Tout ne doit pas changer dans le monde sinon c’est la fin de la civilisation et peut-être même la dissolution de ce que Karl Popper appelle la société ouverte, c’est-à-dire la société libérale et démocratique. Ce conservatisme est au cœur de la doctrine de Burke et j’y suis très attaché. Certes, l’innovation modifie les produits, les services, la distribution, l’Etat et une partie du fonctionnement de la société.
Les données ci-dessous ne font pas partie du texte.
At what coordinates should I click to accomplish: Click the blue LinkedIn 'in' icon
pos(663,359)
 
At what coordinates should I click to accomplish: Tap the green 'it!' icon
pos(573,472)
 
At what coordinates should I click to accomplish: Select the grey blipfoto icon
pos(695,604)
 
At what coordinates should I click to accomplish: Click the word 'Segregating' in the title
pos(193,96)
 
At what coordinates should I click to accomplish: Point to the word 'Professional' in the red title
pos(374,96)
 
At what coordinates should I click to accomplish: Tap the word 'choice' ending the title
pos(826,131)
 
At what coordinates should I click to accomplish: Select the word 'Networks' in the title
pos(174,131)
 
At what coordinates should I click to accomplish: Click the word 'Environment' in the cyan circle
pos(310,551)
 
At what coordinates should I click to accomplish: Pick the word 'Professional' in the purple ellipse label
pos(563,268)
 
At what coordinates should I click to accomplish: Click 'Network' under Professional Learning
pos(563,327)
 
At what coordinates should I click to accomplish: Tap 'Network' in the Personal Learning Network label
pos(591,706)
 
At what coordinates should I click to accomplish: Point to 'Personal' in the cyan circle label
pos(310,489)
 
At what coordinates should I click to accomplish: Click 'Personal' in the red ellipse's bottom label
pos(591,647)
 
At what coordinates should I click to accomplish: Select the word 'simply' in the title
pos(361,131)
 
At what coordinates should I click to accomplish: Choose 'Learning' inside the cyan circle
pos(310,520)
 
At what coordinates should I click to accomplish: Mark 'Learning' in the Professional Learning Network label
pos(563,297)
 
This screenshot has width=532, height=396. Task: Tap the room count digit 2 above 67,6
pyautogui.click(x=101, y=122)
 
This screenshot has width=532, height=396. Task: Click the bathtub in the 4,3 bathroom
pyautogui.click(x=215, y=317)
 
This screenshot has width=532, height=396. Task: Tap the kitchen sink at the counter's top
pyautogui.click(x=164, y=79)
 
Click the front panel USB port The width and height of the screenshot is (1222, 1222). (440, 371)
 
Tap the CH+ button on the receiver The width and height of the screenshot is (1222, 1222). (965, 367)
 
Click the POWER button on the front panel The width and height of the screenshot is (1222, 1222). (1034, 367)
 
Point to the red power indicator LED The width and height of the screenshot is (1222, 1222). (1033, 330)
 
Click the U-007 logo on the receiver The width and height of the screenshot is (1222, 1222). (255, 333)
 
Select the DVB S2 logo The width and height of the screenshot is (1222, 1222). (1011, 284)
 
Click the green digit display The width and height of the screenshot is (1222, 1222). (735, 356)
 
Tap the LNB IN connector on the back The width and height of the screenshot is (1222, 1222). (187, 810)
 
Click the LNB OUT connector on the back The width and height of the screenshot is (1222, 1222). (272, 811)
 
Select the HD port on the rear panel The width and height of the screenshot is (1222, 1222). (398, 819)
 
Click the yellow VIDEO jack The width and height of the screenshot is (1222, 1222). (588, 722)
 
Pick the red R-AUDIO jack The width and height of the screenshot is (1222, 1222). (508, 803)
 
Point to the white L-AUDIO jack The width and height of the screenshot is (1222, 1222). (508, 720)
Mais il faut quand même que nous conservions un acquis du passé, ce à quoi nous sommes attachés : je pense en particulier à la liberté ou à la famille d’amour. » Nicolas Bouzou – La Tribune
 

Un plaidoyer contre le pessimisme ambiant, à rebours des « stagnationnistes » et « déclinistes » de tout poil, expliquant que « l’avenir sera meilleur que le passé, à condition de s’en donner les moyens ». Dans une interview aux Echos, Nicolas Bouzou résume ses recherches : « Ce que j’essaie de faire est d’articuler l’économie et la philosophie. Aujourd’hui, nous avons une mutation qui est absolument extraordinaire, qui, par son ampleur, est un peu l’équivalent de ce que nous avons connu au XIXe siècle ou lors de la Renaissance, mais il n’y a pas vraiment de direction. En quelque sorte, ce qui me frappe beaucoup, surtout en France, c’est que nous avons perdu le goût du progrès. […] Ce qui m’intéresse, c’est le progrès, c’est-à-dire l’innovation qui améliore le monde. » Il veut un nouveau projet de société qui redonnerait du sens au progrès. L’innovation n’est pas neutre : bien utilisée, elle peut améliorer le sort de l’humanité. Autrement, on laisse le champ libre à la révolution conservatrice : les nationalistes, extrémistes et autres fondamentalistes religieux. Il y a une accélération du changement et les réactions sont toujours plus hostiles à la modernité. Mais dans 15 ans, le cancer sera devenu une maladie chronique, l’hyperloop nous permettra de traverser l’Angleterre en 20 minutes et on aura une base permanente sur la lune.
 

(1)    Nicolas Bouzou est un essayiste français spécialisé dans l’économie. Il a fondé et dirige depuis 2006 la société d’analyse économique et de conseil Asterès. Il a également créé le Cercle de Belém, qui regroupe des économistes européens libéraux et progressistes,. Il est maître de conférence à Sciences Po Paris, directeur de la collection « Le capitalisme en mouvement », chez l’éditeur Eyrolles et l’auteur d’une dizaine d’ouvrages, notamment Le Grand refoulement (éd. Plon, 2015) et L’innovation sauvera le monde (éd. Plon, septembre 2016).